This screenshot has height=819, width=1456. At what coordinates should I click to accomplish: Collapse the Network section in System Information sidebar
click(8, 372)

━━━━

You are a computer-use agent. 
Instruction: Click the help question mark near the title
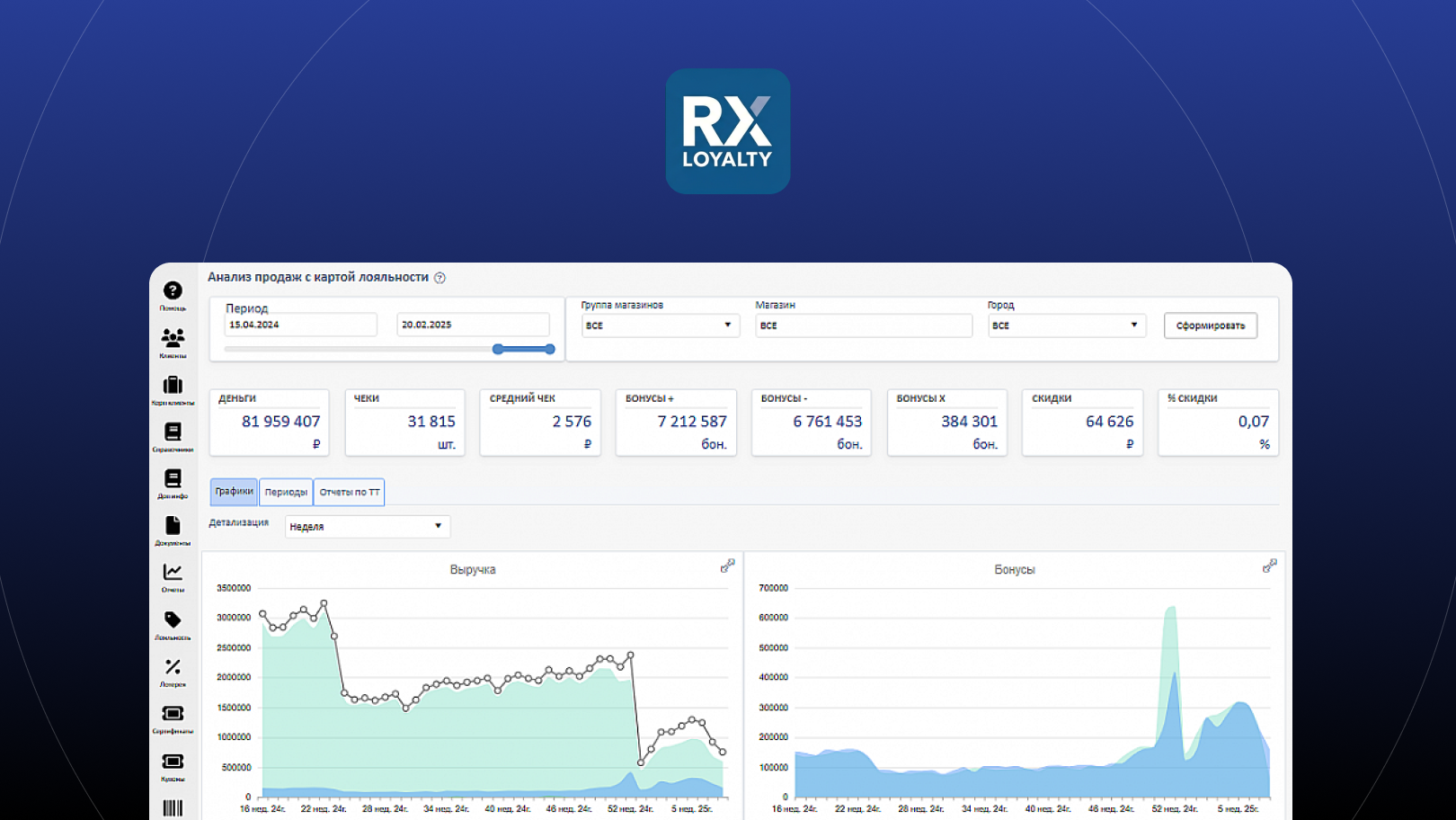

━━━━

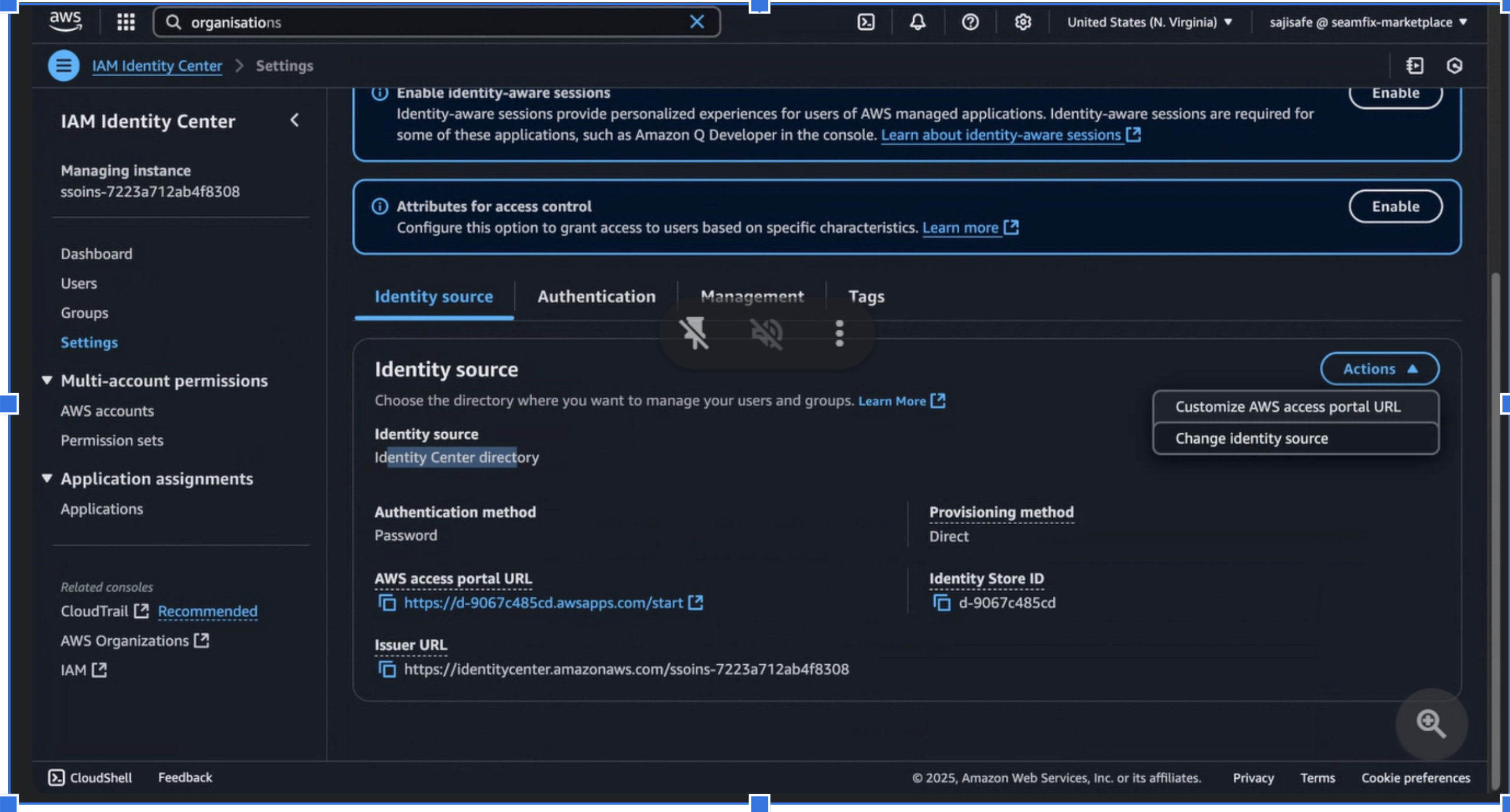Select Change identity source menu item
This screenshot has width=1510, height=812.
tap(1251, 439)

━━━━

● **WORK REQUIRED**
Please give an exact copy of the entries above, from the line with "You are a computer-use agent." down to the line with "Instruction: Click the", inclusive, and nothing else.

● **SOLUTION TO THE PROBLEM**
You are a computer-use agent. 
Instruction: Click the help question mark near the title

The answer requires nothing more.